By Nayaswami Narayan
April 10, 2018
Have you ever gotten food poisoning? After eating out the other week, I was feeling sick to my stomach. When we got home Dharmadevi gave me some Goldenseal tincture which is a healing herb. I’ll spare you the unpleasant details. Suffice it to say even though my soul wanted to march on, my body went down for the count!
I hammed up my role as the sick person and jokingly started to seek self-pity. I asked Dharmadevi, “Did you tell our friends how sick I am? This could be the sickest I’ve been in years!” Although I was joking, I noticed there was a part of me that wanted to draw sympathy toward myself.
Isn’t that true of our self-absorbed egos?
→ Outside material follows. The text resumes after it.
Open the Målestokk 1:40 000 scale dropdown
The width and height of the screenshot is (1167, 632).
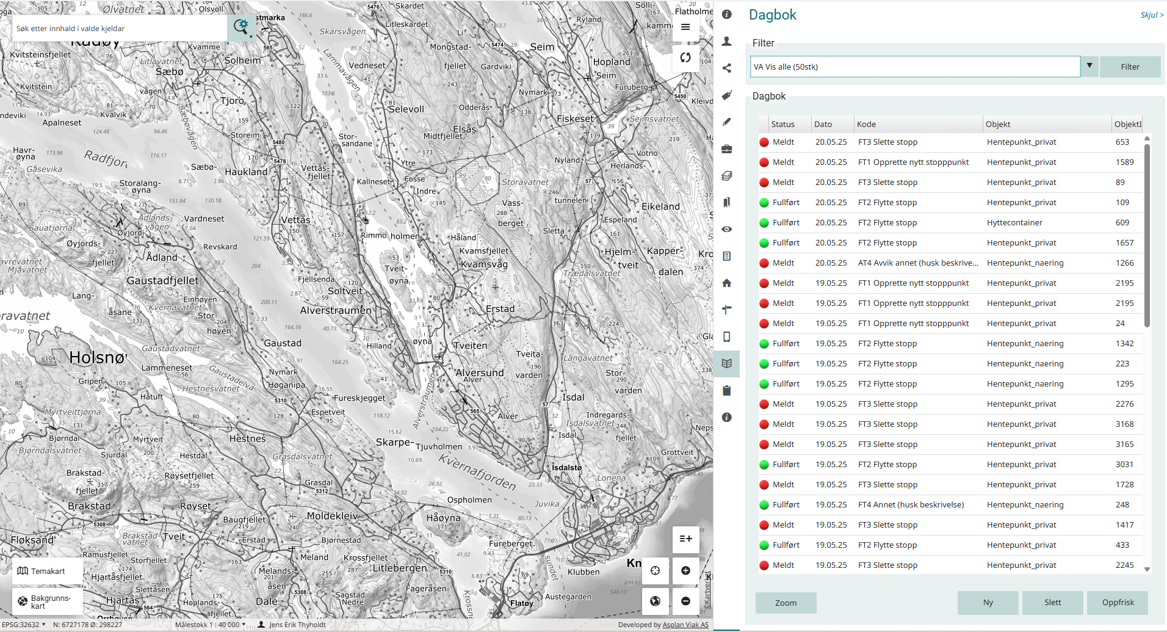211,625
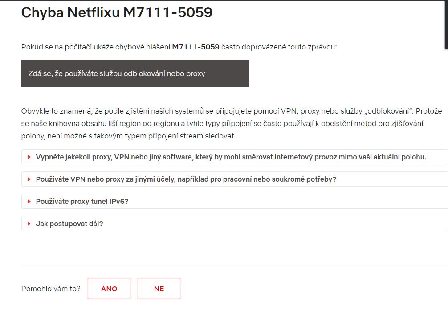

Swami Kriyananda says, “Most people seek compassion from others for themselves.” Whereas a Master’s consciousness, even while suffering, radiates compassion outward toward other people rather than seeking sorrow for himself.
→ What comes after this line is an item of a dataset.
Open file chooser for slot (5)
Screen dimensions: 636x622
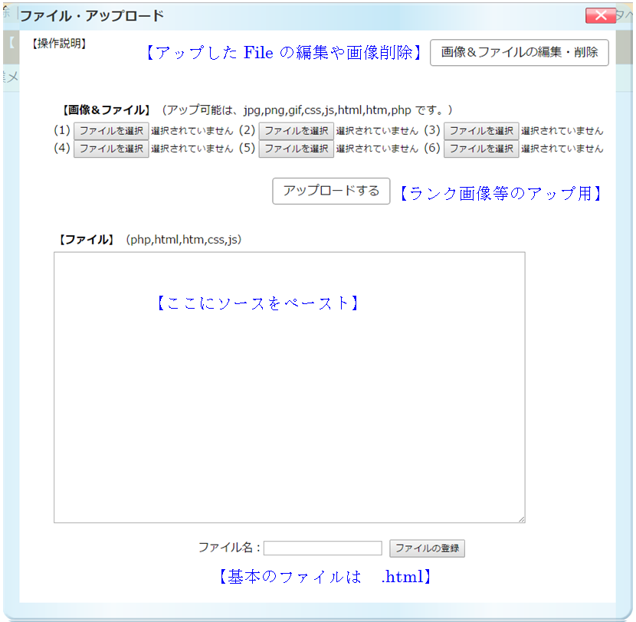296,149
Jesus Christ’s life offers us perhaps the most dramatic example of how to transcend suffering. Yogananda shares in Whispers from Eternity, “An unseen monument of the mightiest miracle of love was established in each heart when the magic wand of Thy voice uttered: ‘Forgive them, for they know not what they do.’”
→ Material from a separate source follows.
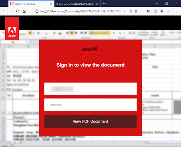Click the View PDF Document button
Viewport: 181px width, 147px height.
point(91,121)
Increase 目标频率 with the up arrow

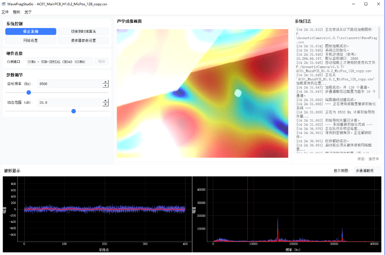point(106,82)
On a deeper level the sorrow of a great Master is for the suffering people incur through their own ignorance. Swami Kriyananda shares this aspect of a yogi christ’s consciousness in his hauntingly beautiful song, “The Sorrow of Jesus”:
The sorrow of Jesus was not for himself.
He grieved for God’s love, which eternally given
Is spurned by God’s children
Lost in forests of pride.
I almost lost God in the “pride of being sick” forest! Rather than drawing attention to ourselves, let’s lose ourselves in love for Him alone. Then we will, as a great Sufi saint once said, “forget our suffering in contemplating the Infinite Beloved.”